远方天空,飘着哪一朵云彩,隐约哪一颗梦想? 我瞪大了眼睛,专注了眼神,努力的望,努力的,却被港汇亮白色的头颅遮挡了方向,好吧,掠过港汇,我继续观望,望不过去了,太遥远,而模糊。我说,哪里是东西南北,旁边的人不知道,好吧,也许我们并不需要知晓我们的方位,我们只需明白自己的中心,好吧,我继续坐落在这片天台,一如既往的凝望。
这里有一个天台。 我必须向所有人介绍。向所有渴望有自由呼吸空间的上班族骄傲的介绍,这里至少是有一个天台的。你有吗?
比起那些习惯了海景房只拿天台来做晒衣烧烤的香港人民,上海的天台大抵是弥足珍贵的吧。我知道,我知道,你有宽大的沙发,你有立体震耳的影院,你有舒适温柔的躺椅,你们有很多,可是你们被遮蔽了头顶,你们没有天台。
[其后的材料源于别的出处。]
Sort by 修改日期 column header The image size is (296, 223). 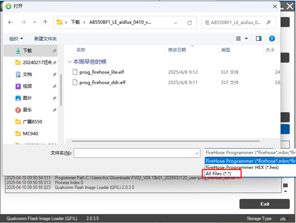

为什么每天花大把的时间上班? 为什么每天只有一个小时的午饭时间? 为什么要在下午茶的时间怀抱罪恶感? 就象女人问男人,为什么你不爱我了,我同样不会回答你。
没有人随时提醒自己,要挑战自我的高度。 有人说,2008年的高度是2009年的底线。不好意思,我没有看到你的进步,我甚至看不到你在大踏步。 有人整天在我的QQ群里闲聊,这个文案如何如何的写,那个房展会如何如何的邀请,这个策划案是否能拷贝我一份,那个年底奖金你发了没,我一向都默不作声,然后我把你屏蔽。 因为你,我才愿意说。 给自己一个天台,量一量你的高度。
从来都是如此,去天台的人,不是为了看天台,是为了透过天台望远处,希望的眼神投射出去,反思的心绪收获回来。 天台不是镜子,看不到现在的自己。 天台不是跳板,望不穿未来的自己。
忽然感觉,天台有点像家里小时候老旧的木桌子。 我总是小心翼翼的,在桌子上整整齐齐的码上一层桌布,一定要硬的,平坦的,没有凹凸。然后镇纸出场,压在桌子的两角。桌的一角摆上几本层叠的厚书,也许里面还会夹杂着一本字典,也许我从不翻阅。桌的另一角是笔,各色的笔,木头笔,虽然我也不知道到底会使用哪一根。然后最重要的角色出场了,宣纸,印花纸,一张一张,象被大阅兵似的。爸爸总是要我爱惜纸,一是他觉得为了买这些纸很麻烦,二是他觉得他的女儿长大后是要成才的,爱才的女子爱惜纸,也许他是这么觉得的。然后,午后就来到了,天际的阳光慢慢的挪近,挪近,又挪近,终于落在了我的桌子上,照满了我所有的小开心。然后我就那样小小的,爬在高高的桌子上,稚嫩的拿着笔,乱涂乱写,一个人静静的,坐一下午也不觉得时间的长短。于是,那样弱弱的我,虽然大字不识几个,也囫囵吞枣不得其解,便在小小的年纪,画出了一副春日枝桠的图,并自取其乐的题了名:天趣。
于是登报了,于是爸爸笑了。那是生平第一次将个作登报,也是最后一次。
现在想来,很是辜负儿时爸爸的心愿。没有成才,亦没有继续见报。 剩下的日子,和大多数的孩子们悉数相等了。
不过每次在一些博物馆、展览馆、书作上,看见那种儿时的小木桌,我都回想起小时候的梦想来。那孜孜不倦、埋头开心的我,如今只有在登陆天台远眺时,才依稀回复。 儿时的岁月远去了,儿时的伙伴们杳无音讯了,身边新的朋友越来越多了,幸好还在读书。无论是在天台读书,喝茶,聊天,呼吸才是最重要的。如果可以,我想把身体里所有的空气都撤换了,还有灵魂。
我的灵魂我留下,你的灵魂你拿走。
此时此刻,天光曼波。古巨基在唱《眼睛不能么眼泪》。 我忍不住了,就下楼写了这篇。写了后面,忘了前面。 一切都好,慢慢平复。 希望Benny幸运得回,驱车载我。